Özetle Suriye dört parçaya bölünmek isteniyor. Bu İsrail'in en çok arzuladığı şey.

Ahmet el-Şara ise, tüm bu hesaplara karşı ülkesinin bütünlüğünü koruma çabasında. Geçiş döneminin tüm zorluklarıyla boğuşuyor. Uluslararası sisteme entegre olmak ve meşruiyetini pekiştirerek ülkedeki sorunlarını tek tek çözmek istiyor. Ekonomik sorunların üstesinden gelip mali yapıya istikrar getirmek suretiyle başıbozuk kesimlerin önüne iş koyup düzenli bir maaşa bağlamak ve şehirli bir düzen kurmak istiyor. Elinde silahıyla rastgele gezen tüm grupları Suriye'deki kurumlara entegre ederek sistemi sağlıklı hale getirmeye çalışıyor.
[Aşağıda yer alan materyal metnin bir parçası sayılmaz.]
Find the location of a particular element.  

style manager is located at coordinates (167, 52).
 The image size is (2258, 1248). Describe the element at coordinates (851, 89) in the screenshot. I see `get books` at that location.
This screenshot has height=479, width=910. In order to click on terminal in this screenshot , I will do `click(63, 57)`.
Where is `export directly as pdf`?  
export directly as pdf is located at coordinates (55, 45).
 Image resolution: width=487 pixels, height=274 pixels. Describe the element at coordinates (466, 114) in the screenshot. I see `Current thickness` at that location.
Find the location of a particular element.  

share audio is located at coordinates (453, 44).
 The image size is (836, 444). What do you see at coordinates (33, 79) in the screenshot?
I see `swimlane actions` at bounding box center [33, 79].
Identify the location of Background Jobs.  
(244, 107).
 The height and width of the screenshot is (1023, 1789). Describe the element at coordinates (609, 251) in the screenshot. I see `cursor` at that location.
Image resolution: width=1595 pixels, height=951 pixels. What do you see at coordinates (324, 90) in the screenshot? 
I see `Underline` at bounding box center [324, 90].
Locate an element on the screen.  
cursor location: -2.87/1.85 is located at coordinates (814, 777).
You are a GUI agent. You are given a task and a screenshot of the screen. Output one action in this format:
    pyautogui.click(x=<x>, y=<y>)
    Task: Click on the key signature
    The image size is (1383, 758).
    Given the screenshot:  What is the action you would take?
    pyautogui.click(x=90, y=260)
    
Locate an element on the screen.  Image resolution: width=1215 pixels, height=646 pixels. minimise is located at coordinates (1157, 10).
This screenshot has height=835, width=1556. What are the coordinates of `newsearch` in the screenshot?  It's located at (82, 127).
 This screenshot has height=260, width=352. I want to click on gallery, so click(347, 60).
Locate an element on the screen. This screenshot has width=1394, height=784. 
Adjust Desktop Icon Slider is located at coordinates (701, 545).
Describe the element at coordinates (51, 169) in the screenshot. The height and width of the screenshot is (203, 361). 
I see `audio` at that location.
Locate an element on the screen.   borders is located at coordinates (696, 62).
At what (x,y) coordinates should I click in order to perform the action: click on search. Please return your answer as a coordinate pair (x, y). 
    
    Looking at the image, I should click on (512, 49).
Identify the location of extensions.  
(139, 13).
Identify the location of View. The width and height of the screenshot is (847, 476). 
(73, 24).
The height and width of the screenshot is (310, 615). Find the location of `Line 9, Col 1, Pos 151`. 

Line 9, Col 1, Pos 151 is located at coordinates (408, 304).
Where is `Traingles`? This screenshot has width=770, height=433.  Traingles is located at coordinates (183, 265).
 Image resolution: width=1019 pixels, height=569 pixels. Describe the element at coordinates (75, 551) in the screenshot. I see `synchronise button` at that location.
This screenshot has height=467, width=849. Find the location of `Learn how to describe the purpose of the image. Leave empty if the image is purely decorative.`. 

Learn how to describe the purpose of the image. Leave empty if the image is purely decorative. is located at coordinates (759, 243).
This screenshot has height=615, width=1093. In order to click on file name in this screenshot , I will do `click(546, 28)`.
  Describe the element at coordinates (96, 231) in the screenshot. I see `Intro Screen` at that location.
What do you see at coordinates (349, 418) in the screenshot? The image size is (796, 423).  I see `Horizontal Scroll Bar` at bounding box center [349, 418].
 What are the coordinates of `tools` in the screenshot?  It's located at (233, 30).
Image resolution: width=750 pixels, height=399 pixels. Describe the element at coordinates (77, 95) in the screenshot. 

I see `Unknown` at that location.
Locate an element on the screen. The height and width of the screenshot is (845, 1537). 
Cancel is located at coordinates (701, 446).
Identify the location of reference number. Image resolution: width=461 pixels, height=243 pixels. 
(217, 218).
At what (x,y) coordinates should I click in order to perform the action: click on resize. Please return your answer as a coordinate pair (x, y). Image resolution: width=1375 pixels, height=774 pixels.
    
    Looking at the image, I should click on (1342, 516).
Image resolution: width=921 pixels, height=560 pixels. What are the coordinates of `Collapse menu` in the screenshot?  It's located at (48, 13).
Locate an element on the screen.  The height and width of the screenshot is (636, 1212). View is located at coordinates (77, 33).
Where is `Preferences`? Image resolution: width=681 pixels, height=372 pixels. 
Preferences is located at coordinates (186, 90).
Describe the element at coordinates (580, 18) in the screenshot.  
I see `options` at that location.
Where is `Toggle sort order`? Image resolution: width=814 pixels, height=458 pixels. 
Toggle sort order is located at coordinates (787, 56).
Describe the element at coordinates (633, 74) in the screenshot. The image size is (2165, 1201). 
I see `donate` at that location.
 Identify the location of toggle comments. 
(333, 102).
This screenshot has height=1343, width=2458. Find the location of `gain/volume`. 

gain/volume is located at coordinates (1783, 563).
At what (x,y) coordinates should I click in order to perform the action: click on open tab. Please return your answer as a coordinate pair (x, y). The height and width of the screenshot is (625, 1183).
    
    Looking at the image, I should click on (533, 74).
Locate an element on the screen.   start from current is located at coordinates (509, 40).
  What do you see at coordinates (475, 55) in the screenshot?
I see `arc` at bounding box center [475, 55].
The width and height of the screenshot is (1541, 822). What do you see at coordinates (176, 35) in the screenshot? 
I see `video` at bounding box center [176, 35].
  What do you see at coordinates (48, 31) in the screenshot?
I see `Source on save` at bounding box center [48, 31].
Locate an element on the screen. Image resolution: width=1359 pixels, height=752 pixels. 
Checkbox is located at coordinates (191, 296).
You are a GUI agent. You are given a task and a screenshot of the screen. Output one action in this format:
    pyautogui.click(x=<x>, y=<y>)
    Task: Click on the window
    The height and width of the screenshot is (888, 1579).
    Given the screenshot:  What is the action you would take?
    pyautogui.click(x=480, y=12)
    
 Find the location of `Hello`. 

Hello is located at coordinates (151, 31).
İsrail işte bunların hiçbirini istemiyor.

Suriye'yi istikrarsız bırakmak istiyor. Nitekim devrimin yaşandığı süreçte Suriye'deki füze sistemlerini, hava gücünü, deniz gücünü, kritik askeri tesisleri tamamen imha etmişti.

İsrail Suriye'nin toparlanmasını ve askeri alt yapıyı kurmasını istemiyor. Golan Tepeleri'nin de içinde olduğu Suriye ile temas hattının denetimi kolay bir bölge olmasını istiyor. Sayıca kara gücü yetersiz olan İsrail'in temas hattında askeri hiçbir varlığa tahammülü yok. İlerde kurulacak Suriye ordusuna bağlı kara kuvvetlerinin Golan üzerinden İsrail'e yürüme ihtimalinden endişe ediyor. Hava kuvvetleri ve hava savunma altyapısını da 200 km derinliğe kadar yok etme eğilimde. Bir ara Türkiye'ye üs olarak verileceği söylentilerinin olduğu Palmira T4 Askeri Üssünün İsrail tarafından vurulması bu politikayla bağlantılı.

Süveyda'da patlak veren Dürzi krizi zamanlama açısından da oldukça manidar. SDG'ye bağlı grupların Halep'in Şeyh Masud ve Eşrefiye bölgesinden çekilmesi ile ilgili varılan anlaşmanın hemen sonrasında ve yine PKK'nın kendini fesh kararı ile birlikte silahları yakmaya başlamasının ardından gelmiş olması tesadüf olamaz.